2.3 Practical Examples on AWS

2.3.1 The Data Engineering Lifecycle on AWS

Each stage of the data engineering lifecycle maps to concrete AWS services. Here is how they break down.

Source Systems

Databases: Amazon RDS - managed relational databases, reducing operational overhead. Amazon DynamoDB - serverless NoSQL with flexible schemas, best for low-latency access to large volumes of data.
Streaming Sources: Amazon Kinesis Data Streams, Amazon SQS, Amazon MSK

Ingestion

From a database: AWS Database Migration Service (DMS), AWS Glue
From a streaming source: Amazon Kinesis Data Streams, Amazon Data Firehose, Amazon SQS, Amazon MSK

Storage

Amazon Redshift - traditional cloud data warehouse
Amazon S3 - object storage, also the foundation for a lakehouse arrangement that can handle both structured and unstructured data

Transformation

AWS Glue, Apache Spark, dbt

Serving

Analytics and BI: Querying with Amazon Athena and Amazon Redshift. Dashboarding with Amazon QuickSight, Apache Superset, or Metabase.
AI/ML: Serve batch data for model training and work with vector databases

Amazon Kinesis

AWS Glue

Amazon Redshift

Amazon S3

2.3.2 The Undercurrents in AWS

The undercurrents also have direct AWS counterparts.

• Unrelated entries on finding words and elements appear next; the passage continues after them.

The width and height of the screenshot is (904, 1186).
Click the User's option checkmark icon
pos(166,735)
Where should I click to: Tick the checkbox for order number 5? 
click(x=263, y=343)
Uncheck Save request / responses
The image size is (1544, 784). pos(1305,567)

Security - AWS uses a shared responsibility model. IAM (Identity and Access Management) enforces permissions based on roles.

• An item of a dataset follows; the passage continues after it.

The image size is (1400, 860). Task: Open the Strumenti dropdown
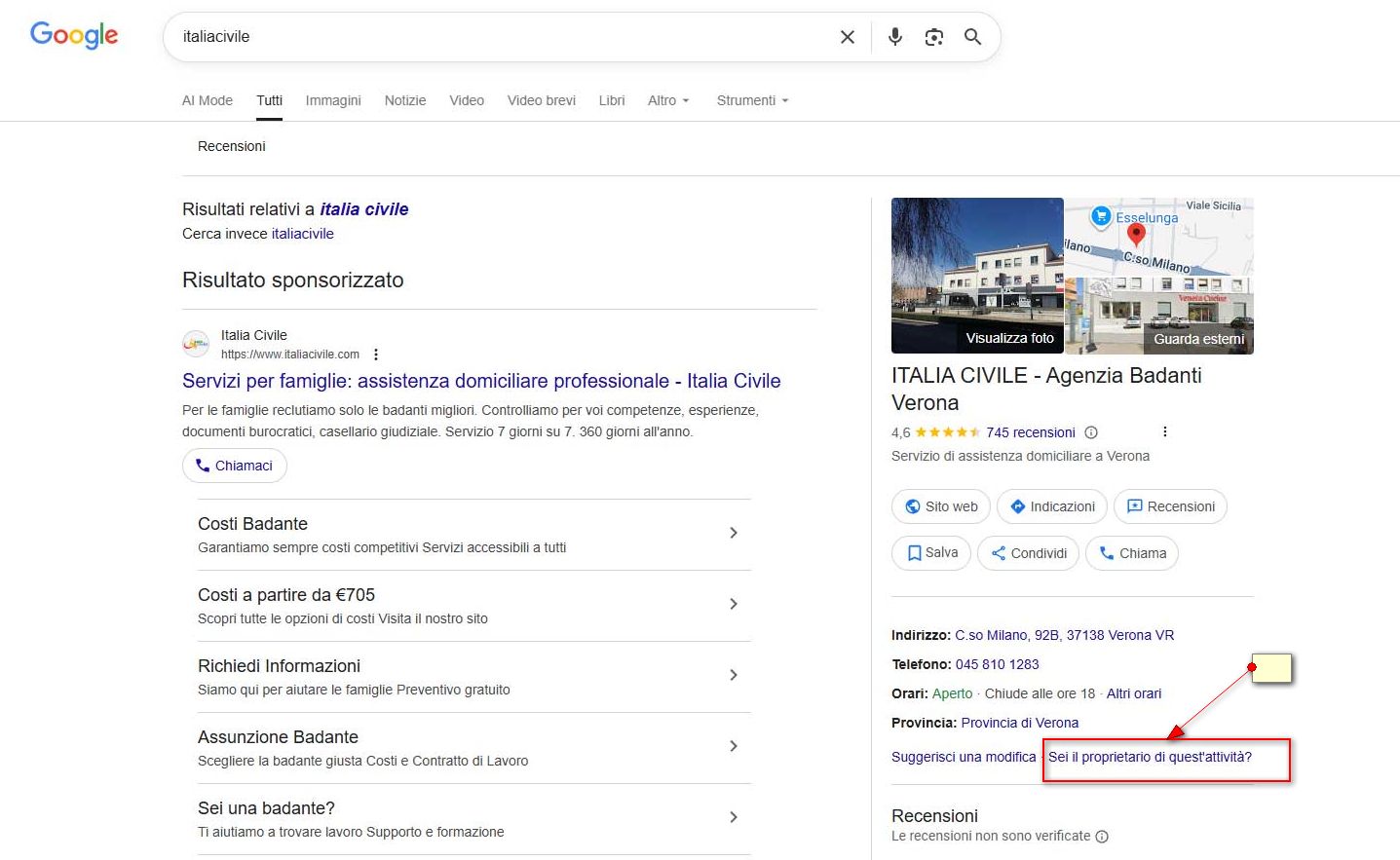click(752, 100)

Data Management - AWS Glue, Glue Crawler, and Glue Data Catalog discover, create, and manage metadata for data stored across AWS storage systems.

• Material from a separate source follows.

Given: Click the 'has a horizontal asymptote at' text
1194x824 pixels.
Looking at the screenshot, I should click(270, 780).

DataOps - Amazon CloudWatch collects metrics and provides monitoring for cloud resources, applications, and on-prem systems. Amazon SNS (Simple Notification Service) handles alerting.

Orchestration - Apache Airflow remains the industry standard, available as a managed service through Amazon MWAA.

Architecture - The AWS Well-Architected Framework provides the guiding principles.

Software Engineering - AWS Cloud9 IDE (hosted on EC2) for development, AWS CodeDeploy for automated deployments, and Git/GitHub for source code management.